While both of these actions relate to the construction defect claims, the issues in each differ substantially.  The only intersection would appear to relate to how much of Centex’s costs are to be recovered from sub-contractors.  Presumably, Travelers would want to maximize the contribution from sub-contractors while Centex may give such claims a lessor priority as its costs are, in theory, recoverable in any event, either from its sub-contractors or from its insurer under the various policies.  Centex has attempted to raise this issue in Travelers’ action by way of its Cross-Complaint.  Travelers has demurred to the Cross-Complaint.

Consolidation is available where the issues in each case are essentially the same and consolidation would serve policies of economy and convenience.  Jud Whitehead Heater Co. v. Obler (1952) 111 Cal.App.2d 861, 867.  The court concludes that consolidation has a greater potential of creating rather than avoiding delay in resolving the defect claims asserted by the Boggan Plaintiffs.  The dispute between Centex and its insurance carrier over coverage and policy interpretation would create a significant distraction involving issues in which neither the Boggan Plaintiffs nor the numerous sub-contractor defendants have any interest.  Consolidation would create a significant possibility that resolution of the defect claims would be unreasonably delayed.

If no one requests oral argument, under Code of Civil Procedure section 1019.5, subdivision (a), and California Rules of Court, rule 3.1312(a), no further written order is necessary. The minute order adopting this tentative ruling will become the order of the court and service by the clerk will constitute notice of the order.


Re:    Bush v. Farmers Financial Solutions, LLC

Case No.:   250067

Date:  May 23, 2013      Time: 8:30 A.M. 

Dept. 2 – The Honorable Lloyd Hicks    

Motion:  Demurrer by Defendant Dianne A. Lady-Bliss to Plaintiffs’ Complaint  

Tentative Ruling:   To Overrule Defendant’s Demurrer to Plaintiffs’ Complaint.  Defendant shall file her answer to the Complaint within ten (10) days of service of this order.

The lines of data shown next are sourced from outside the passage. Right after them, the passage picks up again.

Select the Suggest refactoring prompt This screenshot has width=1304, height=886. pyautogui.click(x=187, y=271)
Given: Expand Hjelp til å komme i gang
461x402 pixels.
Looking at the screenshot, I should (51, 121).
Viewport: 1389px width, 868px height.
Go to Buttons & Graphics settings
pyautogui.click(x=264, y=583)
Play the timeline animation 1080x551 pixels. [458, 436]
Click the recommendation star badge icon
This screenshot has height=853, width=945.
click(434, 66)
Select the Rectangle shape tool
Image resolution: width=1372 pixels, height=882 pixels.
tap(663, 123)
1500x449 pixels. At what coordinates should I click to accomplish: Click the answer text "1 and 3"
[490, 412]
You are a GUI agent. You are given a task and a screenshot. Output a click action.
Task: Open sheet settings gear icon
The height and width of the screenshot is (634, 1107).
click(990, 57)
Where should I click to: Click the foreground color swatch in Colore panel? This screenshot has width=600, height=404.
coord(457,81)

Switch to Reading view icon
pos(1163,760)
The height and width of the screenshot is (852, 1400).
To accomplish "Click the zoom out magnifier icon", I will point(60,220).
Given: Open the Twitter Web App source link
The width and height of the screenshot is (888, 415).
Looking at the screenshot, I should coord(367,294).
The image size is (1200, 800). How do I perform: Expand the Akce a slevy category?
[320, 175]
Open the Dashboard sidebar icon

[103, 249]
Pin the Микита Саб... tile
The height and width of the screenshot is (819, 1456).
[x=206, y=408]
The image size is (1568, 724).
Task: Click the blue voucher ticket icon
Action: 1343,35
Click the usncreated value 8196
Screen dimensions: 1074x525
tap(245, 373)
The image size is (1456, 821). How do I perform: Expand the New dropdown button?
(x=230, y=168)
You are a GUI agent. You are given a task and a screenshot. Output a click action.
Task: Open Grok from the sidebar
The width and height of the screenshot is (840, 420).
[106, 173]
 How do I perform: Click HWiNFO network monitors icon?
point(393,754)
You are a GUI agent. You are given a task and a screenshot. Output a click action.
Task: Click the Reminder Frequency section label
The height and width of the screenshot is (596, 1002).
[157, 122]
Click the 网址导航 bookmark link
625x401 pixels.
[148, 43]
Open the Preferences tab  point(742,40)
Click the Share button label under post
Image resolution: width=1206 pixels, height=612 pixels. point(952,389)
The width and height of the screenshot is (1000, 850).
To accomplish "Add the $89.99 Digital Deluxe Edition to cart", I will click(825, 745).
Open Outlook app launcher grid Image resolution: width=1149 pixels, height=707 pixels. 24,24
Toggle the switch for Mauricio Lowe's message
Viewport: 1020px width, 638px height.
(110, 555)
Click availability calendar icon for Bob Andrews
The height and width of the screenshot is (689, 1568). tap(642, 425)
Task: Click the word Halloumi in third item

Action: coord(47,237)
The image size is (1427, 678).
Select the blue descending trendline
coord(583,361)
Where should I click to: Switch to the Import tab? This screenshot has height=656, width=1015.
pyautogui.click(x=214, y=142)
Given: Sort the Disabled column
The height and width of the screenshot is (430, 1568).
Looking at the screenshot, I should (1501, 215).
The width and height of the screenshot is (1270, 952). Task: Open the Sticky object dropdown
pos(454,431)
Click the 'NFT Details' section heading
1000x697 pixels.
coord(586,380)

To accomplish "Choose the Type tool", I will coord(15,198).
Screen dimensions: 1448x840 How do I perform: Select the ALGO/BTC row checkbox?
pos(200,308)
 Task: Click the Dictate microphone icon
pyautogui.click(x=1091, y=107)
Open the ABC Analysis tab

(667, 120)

Plaintiffs’ Complaint sufficiently identifies the transactions which Plaintiffs claims are defective and the interest of the various Plaintiffs in each individual transaction.  Plaintiffs’ causes of action against the demurring Defendant contains sufficient factual allegations to support claims that Defendant owed a fiduciary duty to Plaintiffs as a financial adviser and sufficiently allege a breach of that duty to Plaintiffs  and are sufficient to enable Defendant to determine and defend the claims asserted against her.  Plaintiff Cynthia Bush has sufficiently alleged that she is the surviving spouse of Charles Bush, deceased.  The Complaint is sufficient to assert that Plaintiff Cynthia Bush is the successor to Charles Bush.  Plaintiffs’ Complaint asserts sufficient facts to state a claim of aiding and abetting against the Demurring Defendant.  That other parties who participated in the alleged scheme aren’t named as Defendants is not fatal to Plaintiffs’ claims.

If no one requests oral argument, under Code of Civil Procedure section 1019.5, subdivision (a), and California Rules of Court, rule 3.1312(a), no further written order is necessary. The minute order adopting this tentative ruling will become the order of the court and service by the clerk will constitute notice of the order.